MCUA Files Comment Letter on Charitable Donation Accounts
Charitable Donation Accounts (CDAs) are hybrid charitable and investment vehicles. They must primarily benefit a charity, such as the National Credit Union Foundation. However, the accounts would also allow federal credit unions to make investments that are otherwise prohibited and could have a higher return as long as the majority of the returns are provided to charities. The proposed rule contains several requirements for federal credit unions that invest in these accounts, including:
- The primary purpose of the accounts must be to generate funds for tax-exempt charities chosen by federal credit unions.
- The total investment in all such accounts must be limited to 3% of the federal credit union’s net worth for the duration of the accounts. This means that at all times, the aggregate book value of all such investments must not exceed 3% of net worth, regardless of the level of the initial investment.
- A minimum of 51% of the total return from such an account must be distributed to one or more qualified charities.
- Distributions must be made to qualified charities no less frequently than every five years.
- Assets of these accounts must be held in segregated, custodial accounts or special purpose entities regulated by the Office of the Comptroller of the Currency, the U.S. Securities and Exchange Commission, or another federal regulatory agency. Credit unions could make their own investment decisions, but if another entity is managing the account, that entity would have to be a Registered Investment Advisor.
The Missouri Credit Union Association (MCUA) filed a comment letter on October 21, 2013, and strongly supports the creation of hybrid charitable and investment vehicles. MCUA commends the National Credit Union Administration's (NCUA) willingness to develop a regulatory framework to support this structure. Nevertheless, MCUA urges NCUA to improve the proposal in a few key areas.

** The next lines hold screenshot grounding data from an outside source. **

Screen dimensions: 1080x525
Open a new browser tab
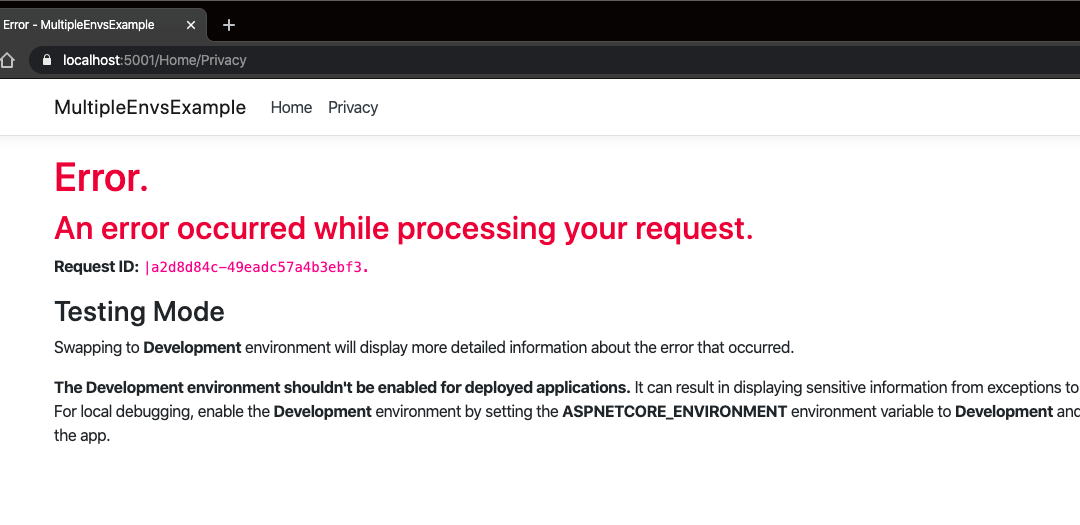(x=229, y=25)
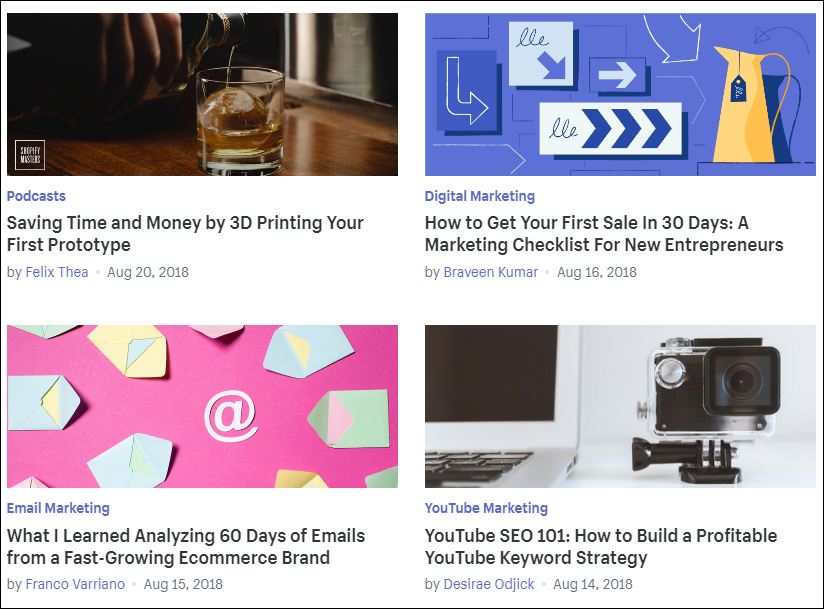View author Franco Varriano's profile

pos(75,584)
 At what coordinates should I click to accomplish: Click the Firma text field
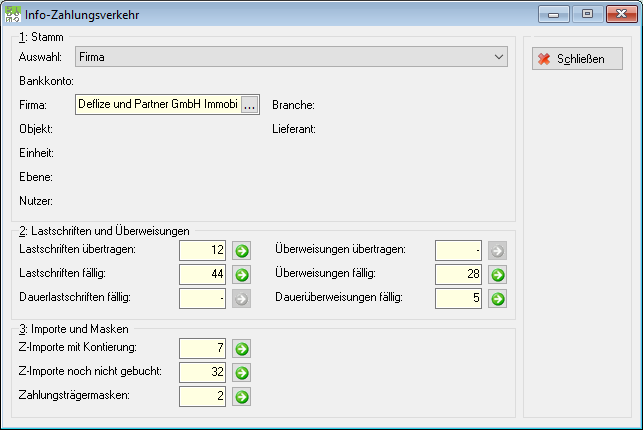[158, 105]
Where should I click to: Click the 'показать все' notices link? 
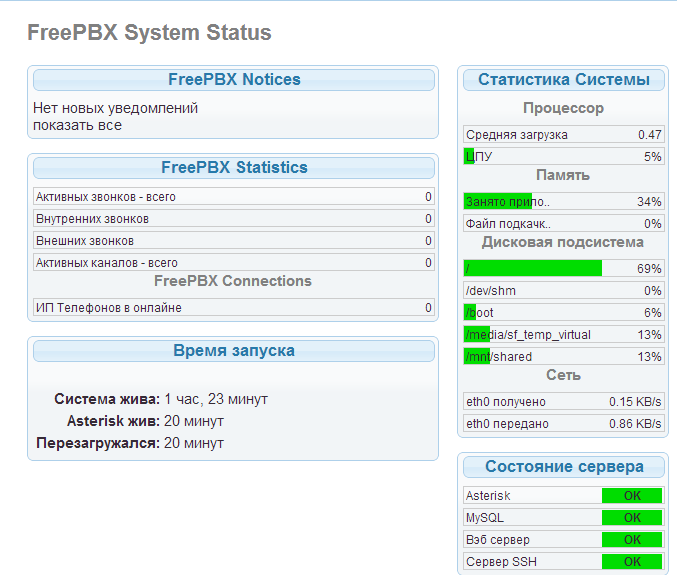pyautogui.click(x=77, y=125)
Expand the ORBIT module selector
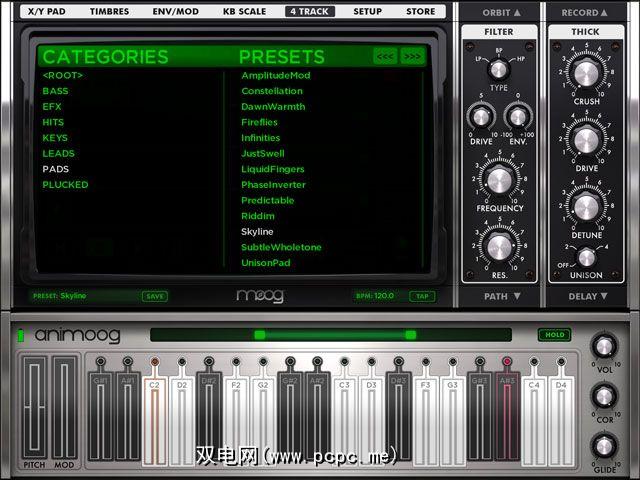Viewport: 640px width, 480px height. pos(501,13)
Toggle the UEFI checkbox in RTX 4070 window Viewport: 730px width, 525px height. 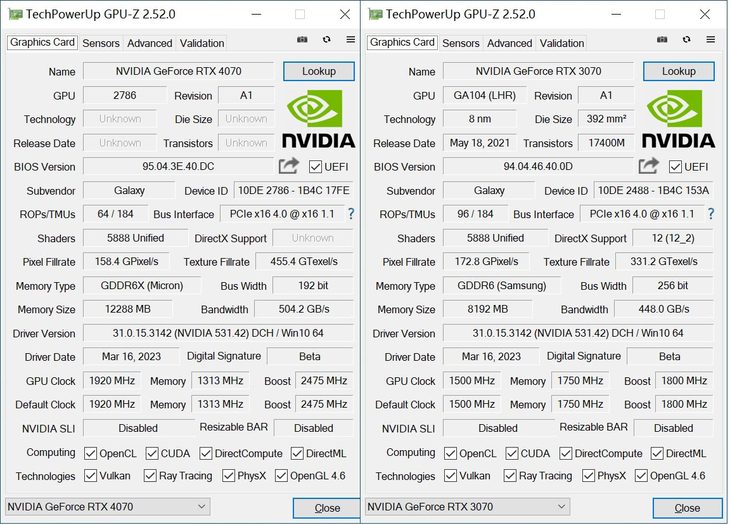(315, 167)
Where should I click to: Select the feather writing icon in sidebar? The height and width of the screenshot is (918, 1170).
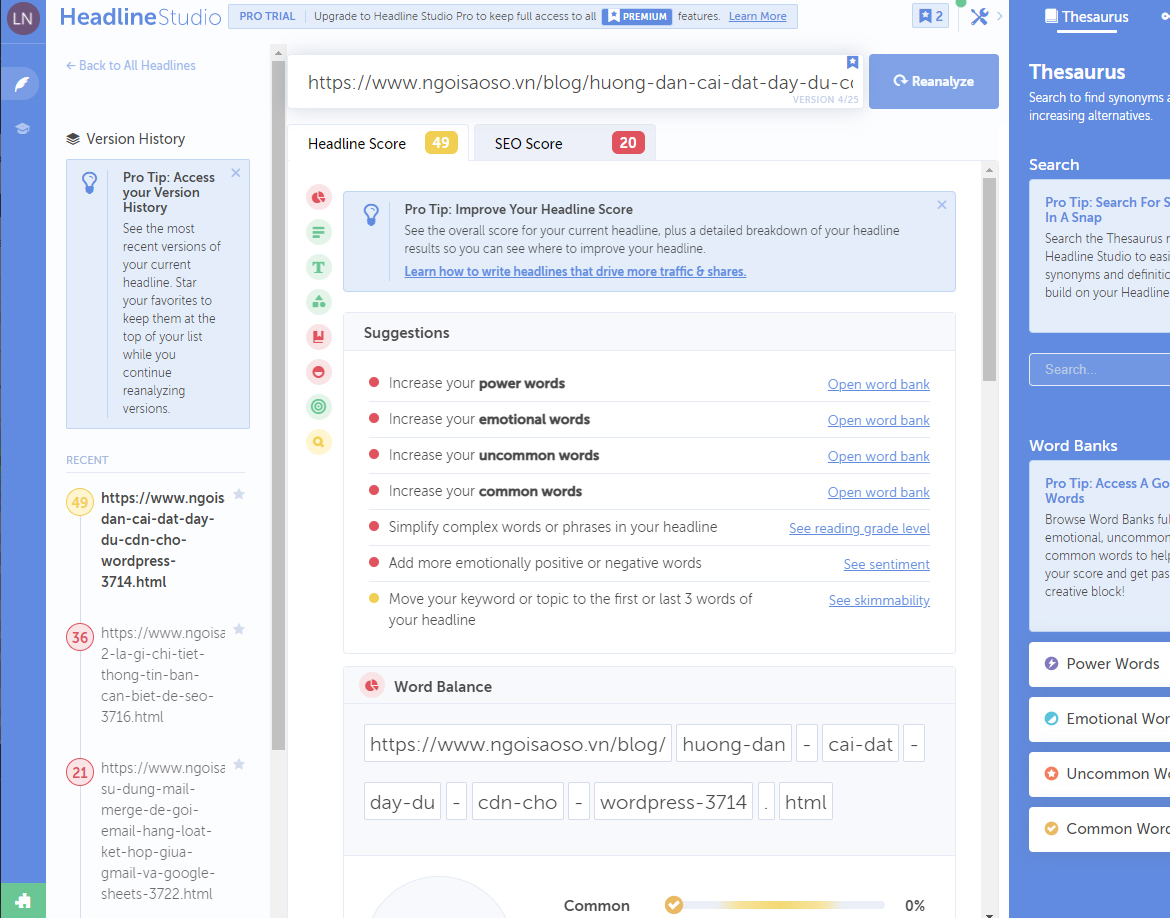pos(21,84)
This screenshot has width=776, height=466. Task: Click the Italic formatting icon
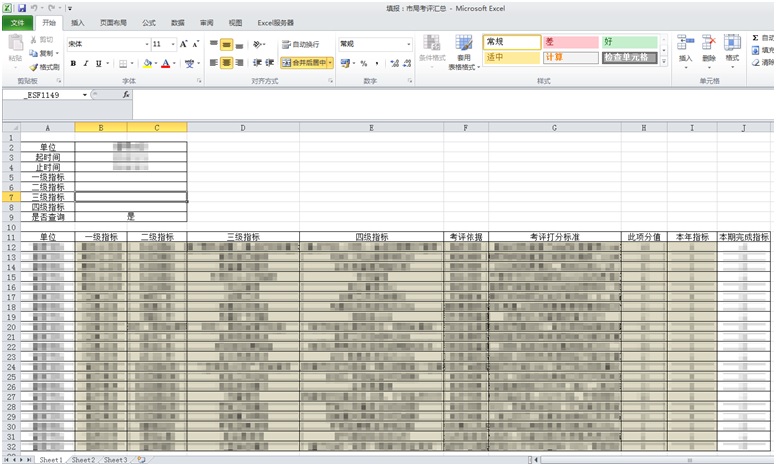coord(86,63)
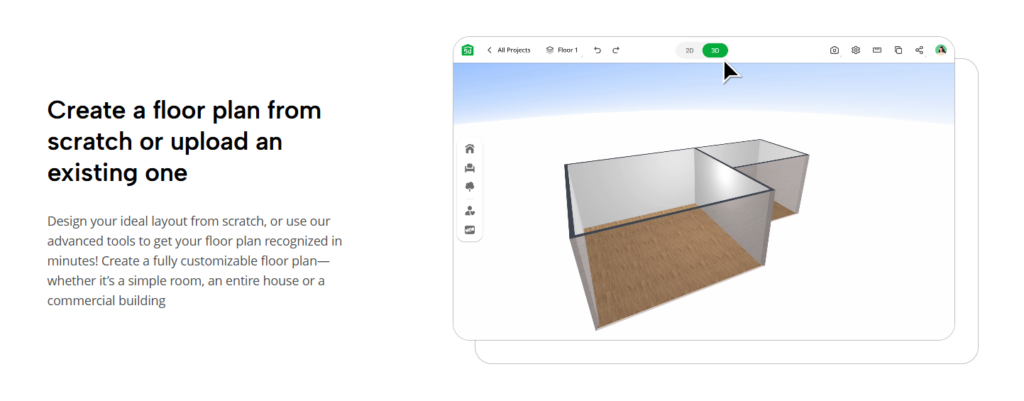The image size is (1024, 401).
Task: Open the bottom sidebar image panel icon
Action: point(469,230)
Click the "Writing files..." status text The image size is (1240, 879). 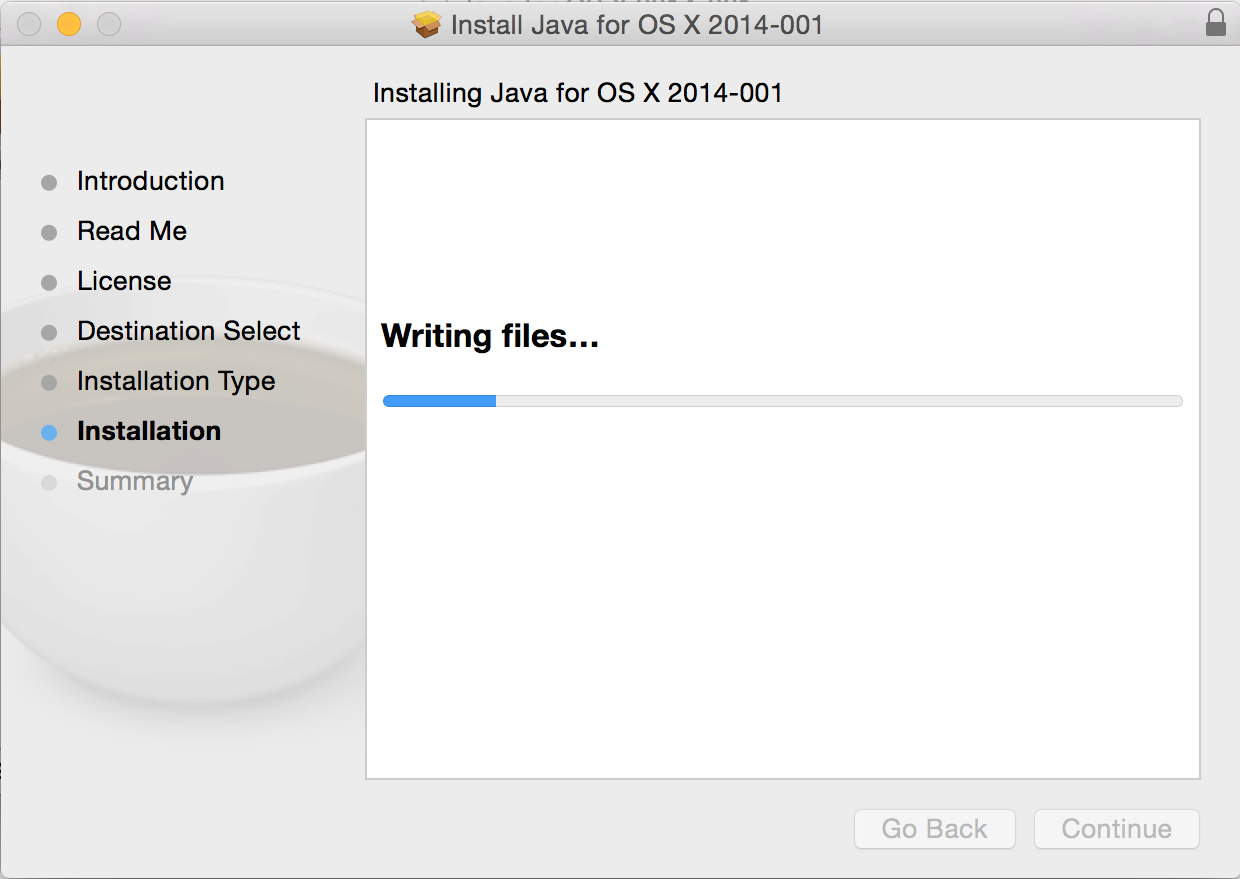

First, limitations on a federal credit union’s Aggregate Contributions to CDAs should be made more flexible by specifying the net worth limitation be measured at the time of purchase or placement of the investment in the CDA and at the time of any subsequent additional investment and raising it from 3% to 5% of net worth. It is also recommended that disbursements be made on an annual basis. Second, the rule should include 704 exclusions to allow corporate credit union participation in CDAs. Third, SEC registration requirements for OCC-Supervised Entities that Manage CDAs for federal credit unions should be eliminated to prevent redundant regulatory oversight. Fourth, the proposal should be modified to allow for a credit union to recoup its costs so that these do not impact the Total Return.